* [WHAT IS REQUIRED]:
Reproduce the records below word for word, keeping every line in its original order.

* [RECORD EXCERPTS]:
===
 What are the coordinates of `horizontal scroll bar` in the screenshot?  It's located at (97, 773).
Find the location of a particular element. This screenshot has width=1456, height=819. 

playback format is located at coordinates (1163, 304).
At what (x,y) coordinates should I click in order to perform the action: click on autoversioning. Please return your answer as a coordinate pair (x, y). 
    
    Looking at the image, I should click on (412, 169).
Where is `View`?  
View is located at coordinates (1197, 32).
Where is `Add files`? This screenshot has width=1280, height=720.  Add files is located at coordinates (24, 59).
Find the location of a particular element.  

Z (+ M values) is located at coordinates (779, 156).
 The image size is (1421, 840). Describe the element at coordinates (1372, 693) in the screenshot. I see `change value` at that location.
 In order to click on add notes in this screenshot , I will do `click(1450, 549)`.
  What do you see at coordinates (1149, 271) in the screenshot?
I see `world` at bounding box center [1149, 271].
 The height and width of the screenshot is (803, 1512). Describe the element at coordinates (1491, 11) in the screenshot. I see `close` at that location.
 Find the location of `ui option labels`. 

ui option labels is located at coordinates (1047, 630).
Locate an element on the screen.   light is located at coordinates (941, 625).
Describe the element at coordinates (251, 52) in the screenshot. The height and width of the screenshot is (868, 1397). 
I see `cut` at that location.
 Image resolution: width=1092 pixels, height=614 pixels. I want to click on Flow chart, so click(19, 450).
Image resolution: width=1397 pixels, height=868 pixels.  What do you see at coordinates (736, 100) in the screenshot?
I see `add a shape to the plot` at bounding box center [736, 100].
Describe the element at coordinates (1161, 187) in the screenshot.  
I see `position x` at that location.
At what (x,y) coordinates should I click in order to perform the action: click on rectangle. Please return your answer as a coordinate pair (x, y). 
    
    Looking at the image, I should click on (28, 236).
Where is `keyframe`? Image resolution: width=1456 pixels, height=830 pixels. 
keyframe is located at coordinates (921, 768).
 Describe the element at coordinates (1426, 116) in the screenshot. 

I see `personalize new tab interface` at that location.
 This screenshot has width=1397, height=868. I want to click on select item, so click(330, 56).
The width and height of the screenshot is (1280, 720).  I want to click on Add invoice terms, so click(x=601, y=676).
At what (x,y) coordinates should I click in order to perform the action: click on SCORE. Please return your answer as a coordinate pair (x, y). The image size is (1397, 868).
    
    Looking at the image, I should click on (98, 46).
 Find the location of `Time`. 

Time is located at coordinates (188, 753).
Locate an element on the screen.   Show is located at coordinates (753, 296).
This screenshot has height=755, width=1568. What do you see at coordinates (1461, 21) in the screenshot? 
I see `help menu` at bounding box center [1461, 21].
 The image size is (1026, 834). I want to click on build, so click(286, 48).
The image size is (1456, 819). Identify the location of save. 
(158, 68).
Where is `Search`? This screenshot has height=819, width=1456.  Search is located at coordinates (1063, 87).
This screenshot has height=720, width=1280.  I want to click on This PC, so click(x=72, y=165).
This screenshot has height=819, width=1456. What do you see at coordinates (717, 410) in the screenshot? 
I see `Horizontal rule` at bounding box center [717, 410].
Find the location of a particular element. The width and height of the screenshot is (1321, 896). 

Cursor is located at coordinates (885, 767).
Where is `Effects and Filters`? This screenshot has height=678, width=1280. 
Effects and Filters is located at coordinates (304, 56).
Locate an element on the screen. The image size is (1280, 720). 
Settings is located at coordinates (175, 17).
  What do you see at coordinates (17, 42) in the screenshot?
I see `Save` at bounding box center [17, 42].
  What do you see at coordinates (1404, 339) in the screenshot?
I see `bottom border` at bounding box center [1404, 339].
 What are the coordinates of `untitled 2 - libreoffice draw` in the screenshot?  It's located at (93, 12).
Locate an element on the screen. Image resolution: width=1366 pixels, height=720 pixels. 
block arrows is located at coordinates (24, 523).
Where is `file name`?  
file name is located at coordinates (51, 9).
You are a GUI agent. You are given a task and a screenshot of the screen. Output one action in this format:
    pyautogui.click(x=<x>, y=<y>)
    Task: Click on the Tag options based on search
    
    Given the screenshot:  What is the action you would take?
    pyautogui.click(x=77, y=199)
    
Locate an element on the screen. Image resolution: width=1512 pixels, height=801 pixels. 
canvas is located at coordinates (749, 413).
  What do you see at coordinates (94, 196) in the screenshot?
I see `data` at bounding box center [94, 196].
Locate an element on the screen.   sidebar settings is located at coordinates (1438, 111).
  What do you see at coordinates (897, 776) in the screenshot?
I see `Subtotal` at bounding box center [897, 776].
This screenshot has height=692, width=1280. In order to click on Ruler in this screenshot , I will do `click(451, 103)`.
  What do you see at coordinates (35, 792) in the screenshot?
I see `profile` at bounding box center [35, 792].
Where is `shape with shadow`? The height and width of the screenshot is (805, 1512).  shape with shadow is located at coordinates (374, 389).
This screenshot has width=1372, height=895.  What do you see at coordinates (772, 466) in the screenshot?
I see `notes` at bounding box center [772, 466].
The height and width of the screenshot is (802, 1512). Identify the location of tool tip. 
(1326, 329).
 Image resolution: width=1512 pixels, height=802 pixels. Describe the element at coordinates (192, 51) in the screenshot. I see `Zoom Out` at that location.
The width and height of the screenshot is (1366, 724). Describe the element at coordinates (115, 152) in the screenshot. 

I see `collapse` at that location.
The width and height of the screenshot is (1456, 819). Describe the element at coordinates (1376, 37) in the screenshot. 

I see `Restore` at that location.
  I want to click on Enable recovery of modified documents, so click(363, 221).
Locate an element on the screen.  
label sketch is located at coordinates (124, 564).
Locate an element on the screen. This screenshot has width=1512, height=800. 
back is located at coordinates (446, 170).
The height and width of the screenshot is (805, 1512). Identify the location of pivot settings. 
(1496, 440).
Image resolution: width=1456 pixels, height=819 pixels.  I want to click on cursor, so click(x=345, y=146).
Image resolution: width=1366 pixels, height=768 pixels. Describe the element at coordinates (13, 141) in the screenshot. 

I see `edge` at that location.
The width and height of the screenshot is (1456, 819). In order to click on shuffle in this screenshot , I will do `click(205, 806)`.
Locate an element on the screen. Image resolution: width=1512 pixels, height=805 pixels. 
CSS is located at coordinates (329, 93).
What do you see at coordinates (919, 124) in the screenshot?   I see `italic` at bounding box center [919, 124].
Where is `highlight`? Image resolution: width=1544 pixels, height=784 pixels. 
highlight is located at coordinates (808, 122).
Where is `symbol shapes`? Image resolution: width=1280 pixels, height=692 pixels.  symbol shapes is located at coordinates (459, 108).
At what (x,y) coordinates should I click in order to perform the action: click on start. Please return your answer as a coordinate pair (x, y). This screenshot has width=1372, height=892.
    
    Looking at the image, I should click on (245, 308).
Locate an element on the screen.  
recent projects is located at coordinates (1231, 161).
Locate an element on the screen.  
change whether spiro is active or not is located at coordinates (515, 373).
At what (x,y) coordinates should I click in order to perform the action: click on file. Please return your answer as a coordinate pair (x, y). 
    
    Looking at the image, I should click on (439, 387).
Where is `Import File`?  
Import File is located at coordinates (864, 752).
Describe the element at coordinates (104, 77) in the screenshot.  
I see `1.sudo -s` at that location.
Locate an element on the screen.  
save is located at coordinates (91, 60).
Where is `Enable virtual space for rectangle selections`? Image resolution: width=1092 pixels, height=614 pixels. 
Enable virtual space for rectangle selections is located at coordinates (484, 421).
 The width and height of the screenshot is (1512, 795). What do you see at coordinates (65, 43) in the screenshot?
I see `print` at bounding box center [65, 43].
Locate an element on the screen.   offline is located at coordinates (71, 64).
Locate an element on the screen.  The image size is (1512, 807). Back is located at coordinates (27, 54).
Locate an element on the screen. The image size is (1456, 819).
===
* [OUTPUT OF THE TASK]:
 What are the coordinates of `horizontal scroll bar` in the screenshot?  It's located at (97, 773).
Find the location of a particular element. This screenshot has width=1456, height=819. 

playback format is located at coordinates (1163, 304).
At what (x,y) coordinates should I click in order to perform the action: click on autoversioning. Please return your answer as a coordinate pair (x, y). 
    
    Looking at the image, I should click on (412, 169).
Where is `View`?  
View is located at coordinates (1197, 32).
Where is `Add files`? This screenshot has width=1280, height=720.  Add files is located at coordinates (24, 59).
Find the location of a particular element.  

Z (+ M values) is located at coordinates (779, 156).
 The image size is (1421, 840). Describe the element at coordinates (1372, 693) in the screenshot. I see `change value` at that location.
 In order to click on add notes in this screenshot , I will do `click(1450, 549)`.
  What do you see at coordinates (1149, 271) in the screenshot?
I see `world` at bounding box center [1149, 271].
 The height and width of the screenshot is (803, 1512). Describe the element at coordinates (1491, 11) in the screenshot. I see `close` at that location.
 Find the location of `ui option labels`. 

ui option labels is located at coordinates (1047, 630).
Locate an element on the screen.   light is located at coordinates (941, 625).
Describe the element at coordinates (251, 52) in the screenshot. The height and width of the screenshot is (868, 1397). 
I see `cut` at that location.
 Image resolution: width=1092 pixels, height=614 pixels. I want to click on Flow chart, so click(19, 450).
Image resolution: width=1397 pixels, height=868 pixels.  What do you see at coordinates (736, 100) in the screenshot?
I see `add a shape to the plot` at bounding box center [736, 100].
Describe the element at coordinates (1161, 187) in the screenshot.  
I see `position x` at that location.
At what (x,y) coordinates should I click in order to perform the action: click on rectangle. Please return your answer as a coordinate pair (x, y). 
    
    Looking at the image, I should click on (28, 236).
Where is `keyframe`? Image resolution: width=1456 pixels, height=830 pixels. 
keyframe is located at coordinates (921, 768).
 Describe the element at coordinates (1426, 116) in the screenshot. 

I see `personalize new tab interface` at that location.
 This screenshot has width=1397, height=868. I want to click on select item, so click(330, 56).
The width and height of the screenshot is (1280, 720).  I want to click on Add invoice terms, so click(x=601, y=676).
At what (x,y) coordinates should I click in order to perform the action: click on SCORE. Please return your answer as a coordinate pair (x, y). The image size is (1397, 868).
    
    Looking at the image, I should click on (98, 46).
 Find the location of `Time`. 

Time is located at coordinates (188, 753).
Locate an element on the screen.   Show is located at coordinates (753, 296).
This screenshot has height=755, width=1568. What do you see at coordinates (1461, 21) in the screenshot? 
I see `help menu` at bounding box center [1461, 21].
 The image size is (1026, 834). I want to click on build, so click(286, 48).
The image size is (1456, 819). Identify the location of save. 
(158, 68).
Where is `Search`? This screenshot has height=819, width=1456.  Search is located at coordinates (1063, 87).
This screenshot has height=720, width=1280.  I want to click on This PC, so click(x=72, y=165).
This screenshot has height=819, width=1456. What do you see at coordinates (717, 410) in the screenshot? 
I see `Horizontal rule` at bounding box center [717, 410].
Find the location of a particular element. The width and height of the screenshot is (1321, 896). 

Cursor is located at coordinates (885, 767).
Where is `Effects and Filters`? This screenshot has height=678, width=1280. 
Effects and Filters is located at coordinates (304, 56).
Locate an element on the screen. The image size is (1280, 720). 
Settings is located at coordinates (175, 17).
  What do you see at coordinates (17, 42) in the screenshot?
I see `Save` at bounding box center [17, 42].
  What do you see at coordinates (1404, 339) in the screenshot?
I see `bottom border` at bounding box center [1404, 339].
 What are the coordinates of `untitled 2 - libreoffice draw` in the screenshot?  It's located at (93, 12).
Locate an element on the screen. Image resolution: width=1366 pixels, height=720 pixels. 
block arrows is located at coordinates (24, 523).
Where is `file name`?  
file name is located at coordinates (51, 9).
You are a GUI agent. You are given a task and a screenshot of the screen. Output one action in this format:
    pyautogui.click(x=<x>, y=<y>)
    Task: Click on the Tag options based on search
    
    Given the screenshot:  What is the action you would take?
    pyautogui.click(x=77, y=199)
    
Locate an element on the screen. Image resolution: width=1512 pixels, height=801 pixels. 
canvas is located at coordinates (749, 413).
  What do you see at coordinates (94, 196) in the screenshot?
I see `data` at bounding box center [94, 196].
Locate an element on the screen.   sidebar settings is located at coordinates (1438, 111).
  What do you see at coordinates (897, 776) in the screenshot?
I see `Subtotal` at bounding box center [897, 776].
This screenshot has height=692, width=1280. In order to click on Ruler in this screenshot , I will do `click(451, 103)`.
  What do you see at coordinates (35, 792) in the screenshot?
I see `profile` at bounding box center [35, 792].
Where is `shape with shadow`? The height and width of the screenshot is (805, 1512).  shape with shadow is located at coordinates (374, 389).
This screenshot has width=1372, height=895.  What do you see at coordinates (772, 466) in the screenshot?
I see `notes` at bounding box center [772, 466].
The height and width of the screenshot is (802, 1512). Identify the location of tool tip. 
(1326, 329).
 Image resolution: width=1512 pixels, height=802 pixels. Describe the element at coordinates (192, 51) in the screenshot. I see `Zoom Out` at that location.
The width and height of the screenshot is (1366, 724). Describe the element at coordinates (115, 152) in the screenshot. 

I see `collapse` at that location.
The width and height of the screenshot is (1456, 819). Describe the element at coordinates (1376, 37) in the screenshot. 

I see `Restore` at that location.
  I want to click on Enable recovery of modified documents, so click(363, 221).
Locate an element on the screen.  
label sketch is located at coordinates (124, 564).
Locate an element on the screen. This screenshot has width=1512, height=800. 
back is located at coordinates (446, 170).
The height and width of the screenshot is (805, 1512). Identify the location of pivot settings. 
(1496, 440).
Image resolution: width=1456 pixels, height=819 pixels.  I want to click on cursor, so click(x=345, y=146).
Image resolution: width=1366 pixels, height=768 pixels. Describe the element at coordinates (13, 141) in the screenshot. 

I see `edge` at that location.
The width and height of the screenshot is (1456, 819). In order to click on shuffle in this screenshot , I will do `click(205, 806)`.
Locate an element on the screen. Image resolution: width=1512 pixels, height=805 pixels. 
CSS is located at coordinates (329, 93).
What do you see at coordinates (919, 124) in the screenshot?   I see `italic` at bounding box center [919, 124].
Where is `highlight`? Image resolution: width=1544 pixels, height=784 pixels. 
highlight is located at coordinates (808, 122).
Where is `symbol shapes`? Image resolution: width=1280 pixels, height=692 pixels.  symbol shapes is located at coordinates (459, 108).
At what (x,y) coordinates should I click in order to perform the action: click on start. Please return your answer as a coordinate pair (x, y). This screenshot has width=1372, height=892.
    
    Looking at the image, I should click on (245, 308).
Locate an element on the screen.  
recent projects is located at coordinates (1231, 161).
Locate an element on the screen.  
change whether spiro is active or not is located at coordinates (515, 373).
At what (x,y) coordinates should I click in order to perform the action: click on file. Please return your answer as a coordinate pair (x, y). 
    
    Looking at the image, I should click on (439, 387).
Where is `Import File`?  
Import File is located at coordinates (864, 752).
Describe the element at coordinates (104, 77) in the screenshot.  
I see `1.sudo -s` at that location.
Locate an element on the screen.  
save is located at coordinates (91, 60).
Where is `Enable virtual space for rectangle selections`? Image resolution: width=1092 pixels, height=614 pixels. 
Enable virtual space for rectangle selections is located at coordinates (484, 421).
 The width and height of the screenshot is (1512, 795). What do you see at coordinates (65, 43) in the screenshot?
I see `print` at bounding box center [65, 43].
Locate an element on the screen.   offline is located at coordinates (71, 64).
Locate an element on the screen.  The image size is (1512, 807). Back is located at coordinates (27, 54).
Locate an element on the screen. The image size is (1456, 819).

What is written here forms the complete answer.